Crédibilité des témoins
[45] Le Tribunal juge le témoignage de Mme Lafond crédible. Elle a donné une version directe et sincère des faits sans exagération. Elle a fait la distinction entre ce qui est arrivé lors de la rencontre et ce qu’elle a appris par la suite relativement à ses droits.
[46] Le témoignage de M. D’jouah est jugé en partie exagéré. Il est invraisemblable qu’on l’ait pratiquement forcé à signer une entente en lui disant que tous ses voisins allaient quitter et en lui refusant une période de réflexion. En effet, il aurait été très facile à ce locataire de découvrir qu’une voisine avait refusé de quitter. Les administrateurs n’auraient pas, selon toute probabilité, fait cette erreur stratégique. La version de M. D’jouah est considérée un amalgame de ses souvenirs et des reproches qu’il fait à postériori.

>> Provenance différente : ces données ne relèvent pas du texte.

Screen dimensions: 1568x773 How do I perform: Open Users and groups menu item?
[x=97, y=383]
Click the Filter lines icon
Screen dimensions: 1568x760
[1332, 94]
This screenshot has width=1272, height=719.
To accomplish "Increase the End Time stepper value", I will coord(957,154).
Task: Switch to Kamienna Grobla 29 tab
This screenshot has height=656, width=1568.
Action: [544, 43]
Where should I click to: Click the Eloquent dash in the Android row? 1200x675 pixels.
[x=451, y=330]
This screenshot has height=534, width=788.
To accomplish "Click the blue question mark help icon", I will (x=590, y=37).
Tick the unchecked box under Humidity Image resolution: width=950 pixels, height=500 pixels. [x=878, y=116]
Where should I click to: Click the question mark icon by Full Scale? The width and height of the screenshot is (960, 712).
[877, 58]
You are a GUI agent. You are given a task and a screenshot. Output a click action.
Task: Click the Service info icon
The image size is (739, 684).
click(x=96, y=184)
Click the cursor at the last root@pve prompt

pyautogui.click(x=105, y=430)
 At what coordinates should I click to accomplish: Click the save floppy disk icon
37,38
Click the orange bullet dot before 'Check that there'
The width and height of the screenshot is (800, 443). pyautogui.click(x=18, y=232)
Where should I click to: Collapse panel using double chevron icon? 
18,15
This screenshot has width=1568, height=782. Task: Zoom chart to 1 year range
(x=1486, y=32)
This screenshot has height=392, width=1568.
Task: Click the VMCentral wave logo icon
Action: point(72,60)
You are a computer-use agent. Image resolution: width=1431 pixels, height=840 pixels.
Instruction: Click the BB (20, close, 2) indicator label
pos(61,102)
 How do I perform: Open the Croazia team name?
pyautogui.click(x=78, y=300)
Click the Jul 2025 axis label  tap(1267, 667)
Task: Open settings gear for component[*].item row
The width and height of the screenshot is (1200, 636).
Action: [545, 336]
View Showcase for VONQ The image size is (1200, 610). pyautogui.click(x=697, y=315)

[47] Le Tribunal accepte comme étant très crédible le témoignage désintéressé de l’occupante ayant refusé de quitter. Elle décrit bien, selon toute vraisemblance, le comportement des administrateurs. Ils ont été respectueux tout en exerçant sur elle de la pression afin de la convaincre de quitter. Ils ont cependant accepté facilement un refus ferme de sa part. Ils sont alors passés à leur plan B en négociant une hausse de loyer bien en deçà de ce qu’ils déclarent être le prix du marché.
[48] La version des administrateurs est jugée crédible de façon générale. Ils n’ont pas caché leur intention première ni leur stratégie pour arriver à leur fin. Par contre, leur version n’est pas jugée directe en ce qui concerne leur motivation.
[49] Dans leur témoignage en chef, ils ont déclaré que les réparations envisagées concernaient principalement des réparations urgentes à la toiture et portes et fenêtres ainsi que leur situation financière n’en permettait pas le financement. Leurs réponses ont été vagues lorsqu’on leur a demandé si des travaux aux logements étaient prévus. Ce n’est que lorsqu’ils ont été mis en contradiction devant l’invraisemblance d’exiger un départ pour relouer beaucoup plus cher sans investir dans des rénovations, qu’on a parlé de retaper légèrement les logements.
[50] Or, les deux réponses aux mises en demeure des locataires énoncent le véritable projet comme suit :
« À notre arrivée, nous avons indiqué que nous souhaitions discuter de la situation financière de l’immeuble. Nous avons expressément mentionné qu’il y avait des travaux à faire sur l’immeuble, comme le remplacement de la toiture et le remplacement des fenêtres, et d’autres travaux à faire dans les logements comme les salles de bain et les cuisines. Nous estimons que ces travaux à environ 80 000 $. Afin de pouvoir faire financer ces travaux par une institution financière, nous avons besoin d’améliorer les revenus, donc d’augmenter le coût des loyers.[1] »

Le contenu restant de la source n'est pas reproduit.